Refilling of cortical calcium stores in Paramecium cells: in situ analysis in correlation with store-operated calcium influx.

This is the first thorough study of refilling of a cortical calcium store in a secretory cell after stimulation in which we combined widely different methodologies. Stimulation of dense-core vesicle (“trichocysts”) exocytosis in Paramecium involves a Ca2+-influx” superimposed to Ca2+-release from cortical stores (“alveolar sacs” (ASs)). In quenched-flow experiments, membrane fusion frequency rose with increasing [Ca2+]o in the medium, from ∼20–25% at [Ca2+]o ≤0.25μM to 100% at [Ca2+]o between 2 and 10μM, i.e. close to the range of estimated local intracellular [Ca2+] during membrane fusion. Next, we analyzed Ca2+-specific fluorochrome signals during stimulation under different conditions. Treatment with actin-reactive drugs had no effect on Ca2+-signaling.
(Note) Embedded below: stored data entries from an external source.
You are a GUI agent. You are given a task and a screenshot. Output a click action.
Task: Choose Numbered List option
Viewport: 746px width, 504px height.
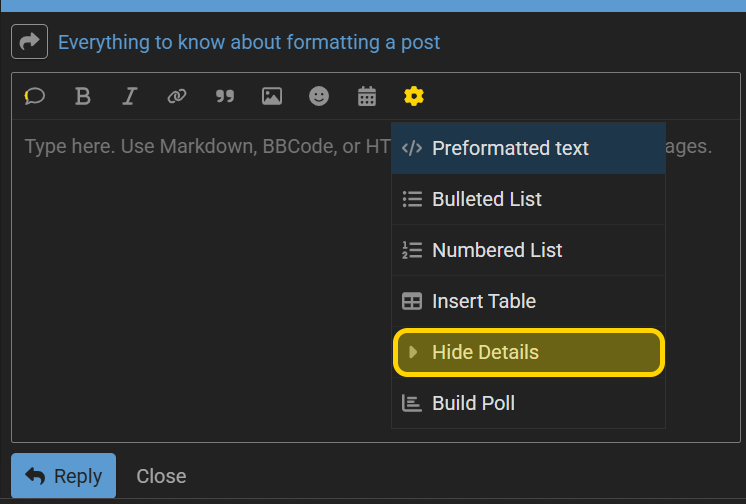point(528,250)
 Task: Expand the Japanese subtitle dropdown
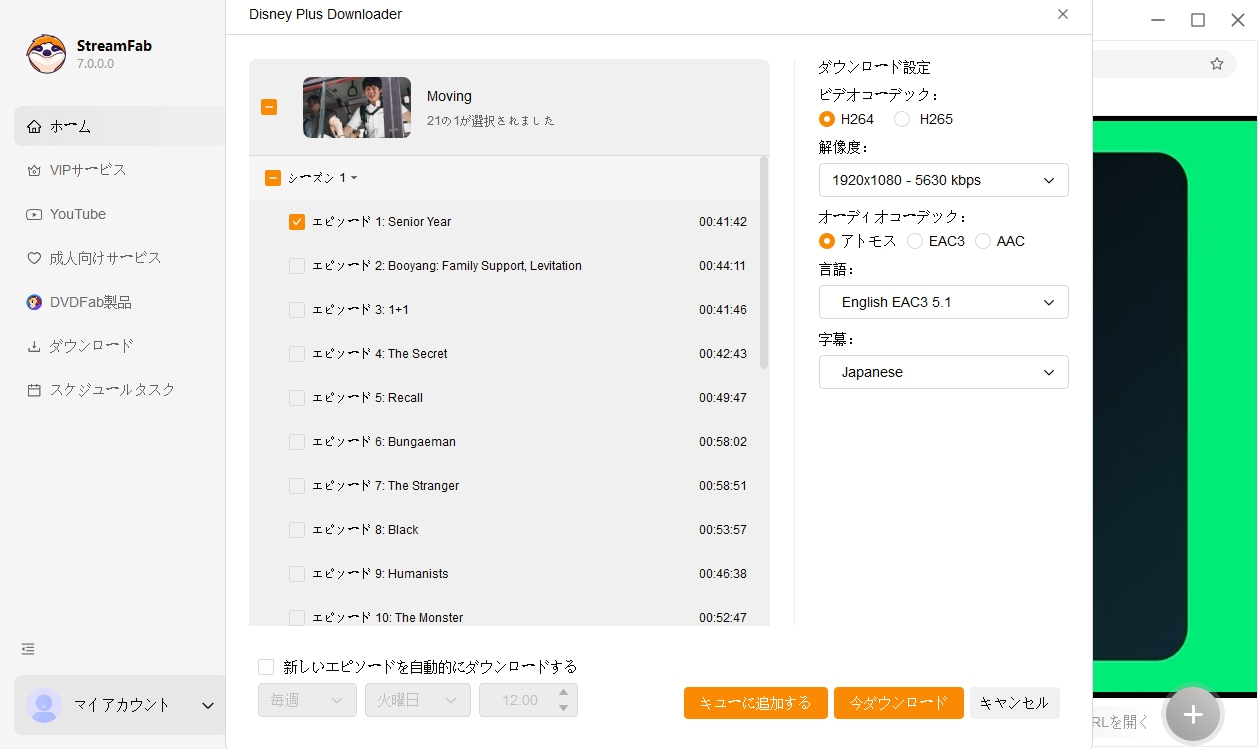(943, 372)
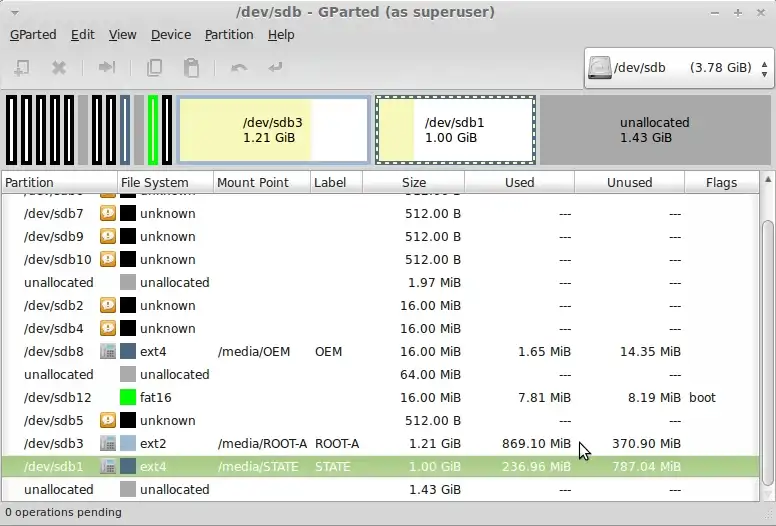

In double trigger experiments, with BAPTA in the second secretagogue application (BAPTA only for stimulation and analysis), the cortical Ca2+-signal (due solely to Ca2+ released from cortical stores) recovered with t1/2 ∼65min. When ASs were analyzed in situ by X-ray microanalysis after different trigger times (+Ca2+o), t1/2 for store refilling was similar, ∼60min. These values are similar to previously measured 45Ca2+-uptake by isolated ASs. In sum we find, (i) exogenous Ca2+ increases exocytosis/membrane fusion performance with EC50=0.7μM, (ii) Ca2+-signaling in this system is not sensitive to actin-reactive drugs, and (iii) refilling of these cortical calcium stores goes on over hours and thus is much slower than expected.